• SOURCE
::::

Multiple errors in ./validate.php

Hi @kalamchi75

I have finally got my CentOS instance and I did all the skeletal configs from the install documents.

Now I will start with editing the .env and also install the memcached and the rrdcached on this instance.

I’ll put in the configs like you showed me and then come back with what I have.

Thanks for all the help Sir. :slight_smile:

Santosh Kotla

You will need to enable distributed pollers in you master server (inside /opt/librenms/config.php:

# Enable Distributed Pollers
$config['distributed_poller'] = true;
$config['rrdcached']    = "localhost:42217";
$config['distributed_poller_memcached_host'] = 'localhost';
$config['distributed_poller_memcached_port'] = '11211';

and don’t forget to allow the remote poller access inside your Master server’s MySQL

  GRANT ALL ON librenms.* TO [email protected]<Remote-IP> IDENTIFIED BY 'SomePassword';

if everything is ok, the remote pollers will pop automatically in your Master’s GUI:

Good luck

Hi @kalamchi75

I have put in the configs as suggested and I see that the poller is showing up in the central server poller list. But when I made the suggested changes to the rrdcached, it broke the graphs. I get the error message that they’re not able to connected to rrdcached.

Do you know where I could be going wrong?

===========

Enable the in-built services support (Nagios plugins)

$config[‘show_services’] = 1;
#$config[“rrdcached”] = “unix:/var/run/rrdcached/rrdcached.sock”;
$config[“update_channel”] = “release”;
$config[“enable_syslog”] = 1;

#Syslog requirements
$config[‘enable_syslog’] = 1;

// Distributed Poller-Settings
$config[‘distributed_poller’] = true;
// optional: defaults to hostname
$config[‘distributed_poller_name’] = php_uname(‘n’);
$config[‘distributed_poller_group’] = ‘0’;
$config[‘rrdcached’] = “localhost:42217”;
$config[‘distributed_poller_memcached_host’] = ‘localhost’;
$config[‘distributed_poller_memcached_port’] = ‘11211’;

rrdcached config

DAEMON=/usr/bin/rrdcached
DAEMON_USER=librenms
DAEMON_GROUP=librenms
WRITE_THREADS=4
WRITE_TIMEOUT=1800
WRITE_JITTER=1800
BASE_PATH=/opt/librenms/rrd/
JOURNAL_PATH=/var/lib/rrdcached/journal/
PIDFILE=/run/rrdcached.pid
SOCKFILE=/run/rrdcached.sock
SOCKGROUP=librenms
BASE_OPTIONS="-B -F -R"

::::

• ENTRIES SHOWN
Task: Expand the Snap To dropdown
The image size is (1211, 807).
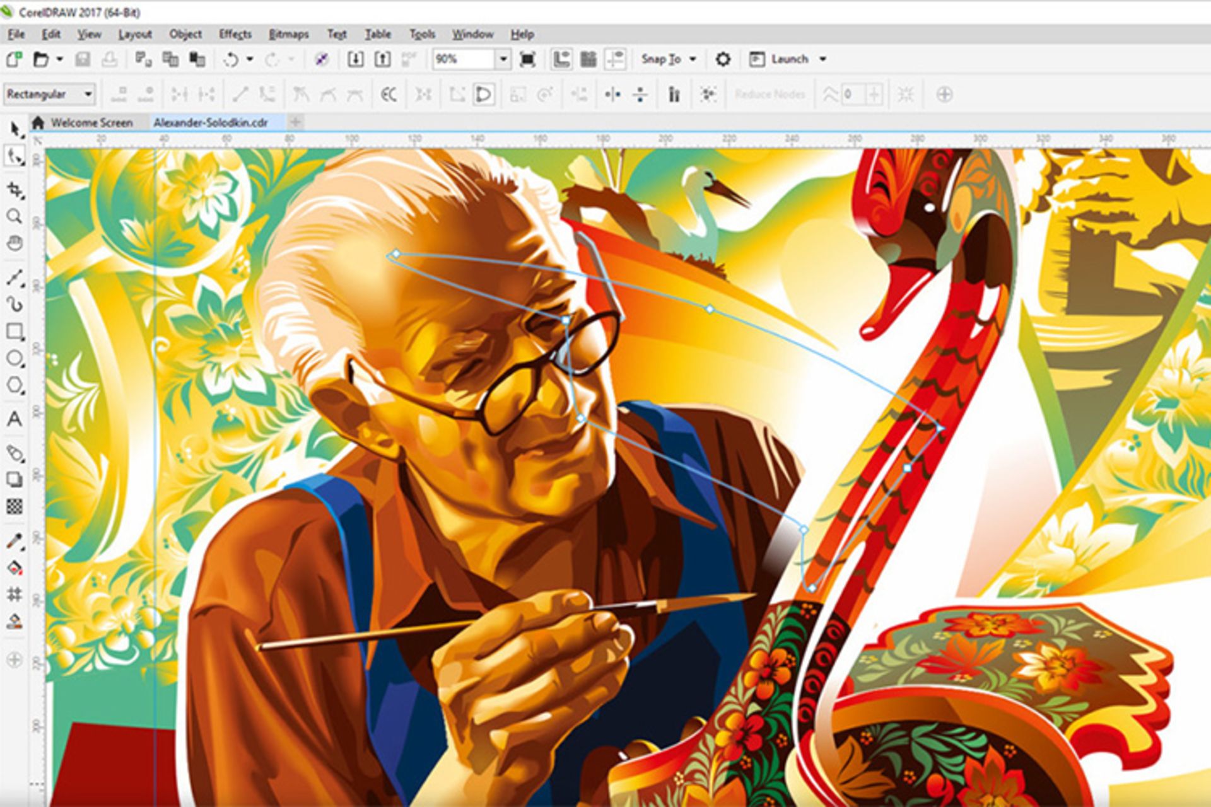Action: tap(693, 59)
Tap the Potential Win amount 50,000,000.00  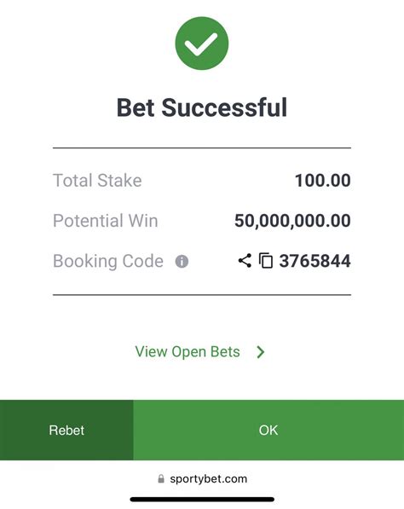[292, 221]
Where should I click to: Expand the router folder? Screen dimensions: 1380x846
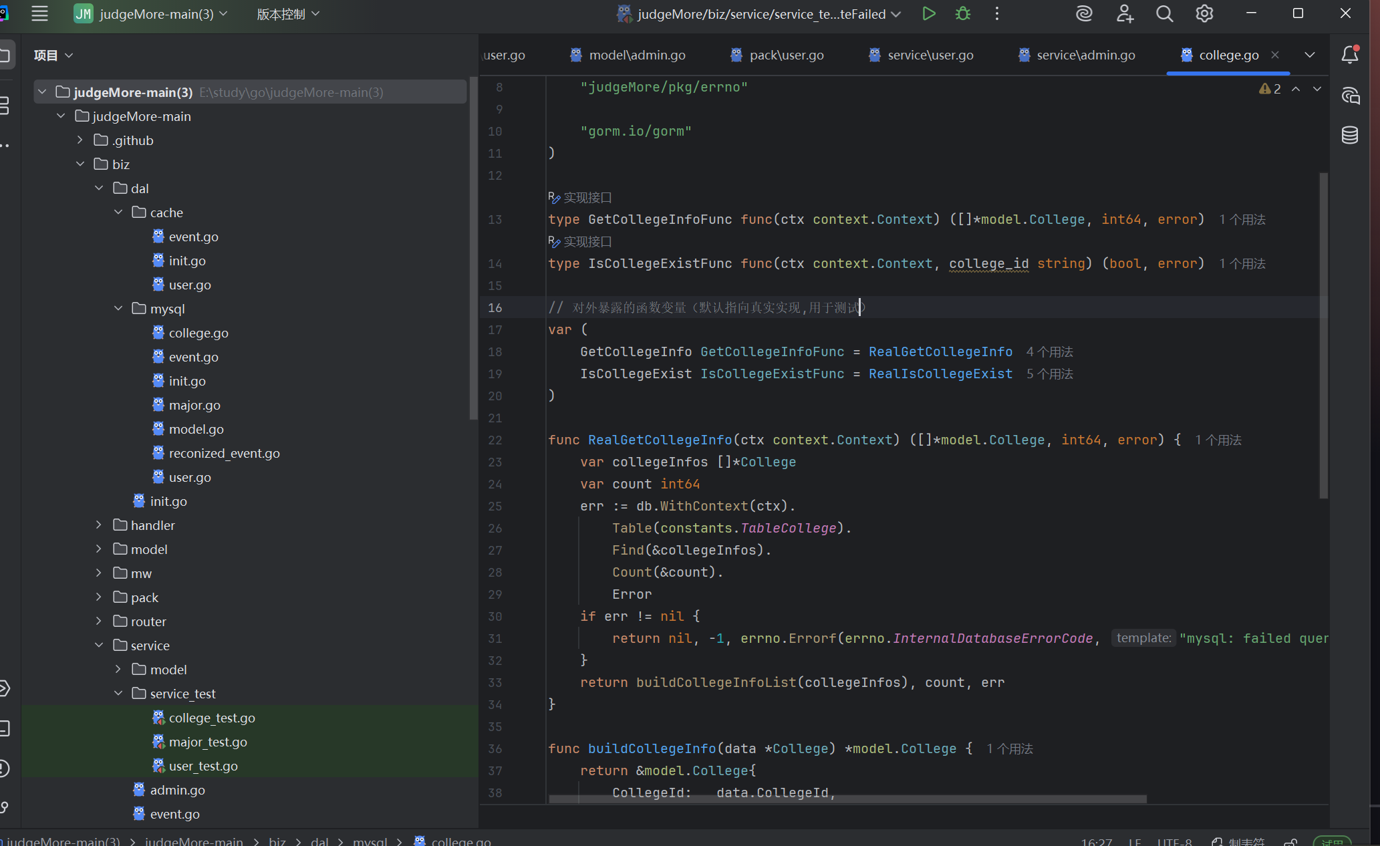point(99,621)
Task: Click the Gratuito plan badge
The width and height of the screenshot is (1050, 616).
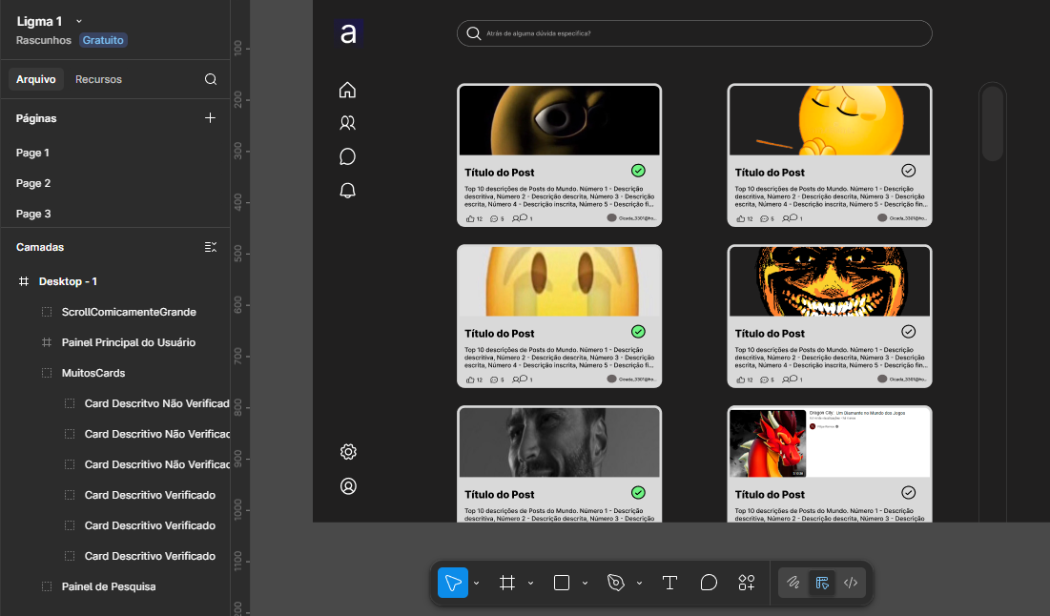Action: pyautogui.click(x=103, y=40)

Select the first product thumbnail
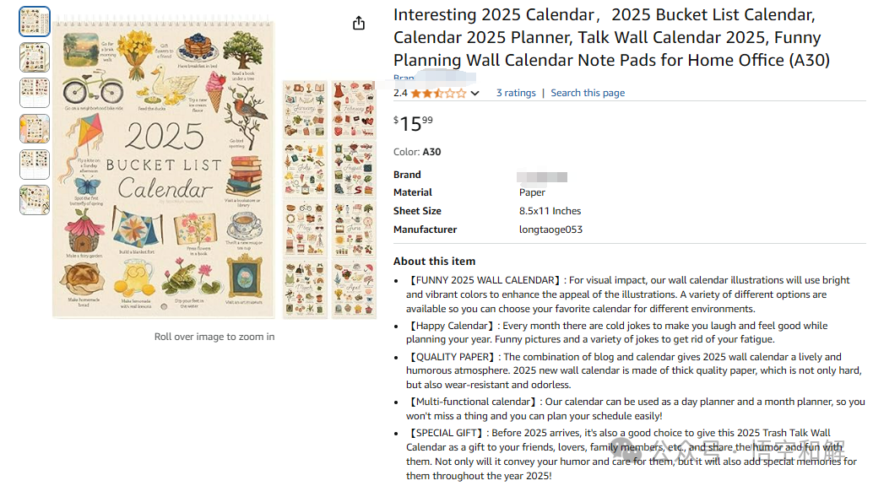35,22
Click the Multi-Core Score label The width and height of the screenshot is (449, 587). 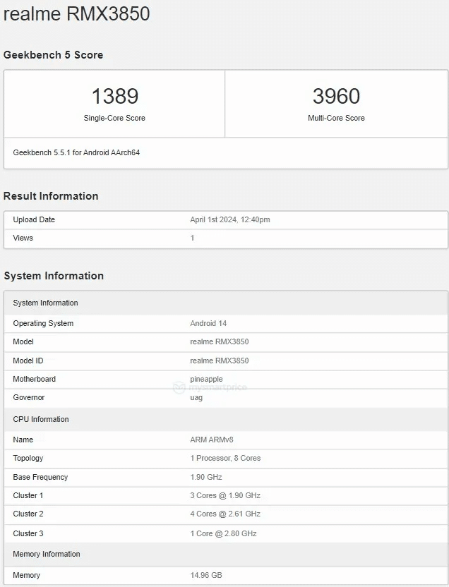336,118
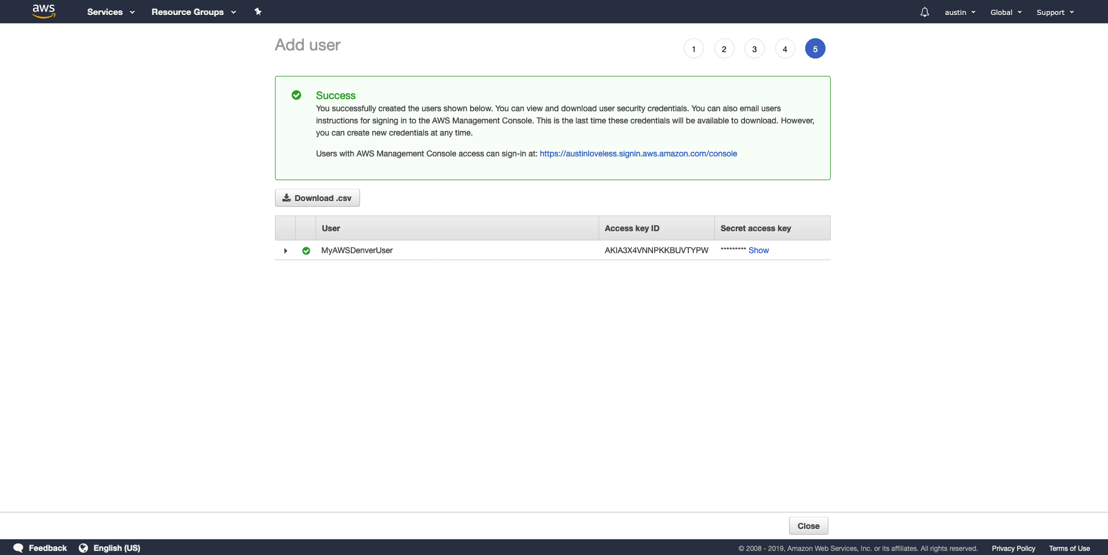Show the secret access key
1108x555 pixels.
[758, 250]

::::

• DIRECTIVE
In the forum thread, which file on the master server is named as the place to enable distributed pollers?

• PROBLEM SOLUTION
/opt/librenms/config.php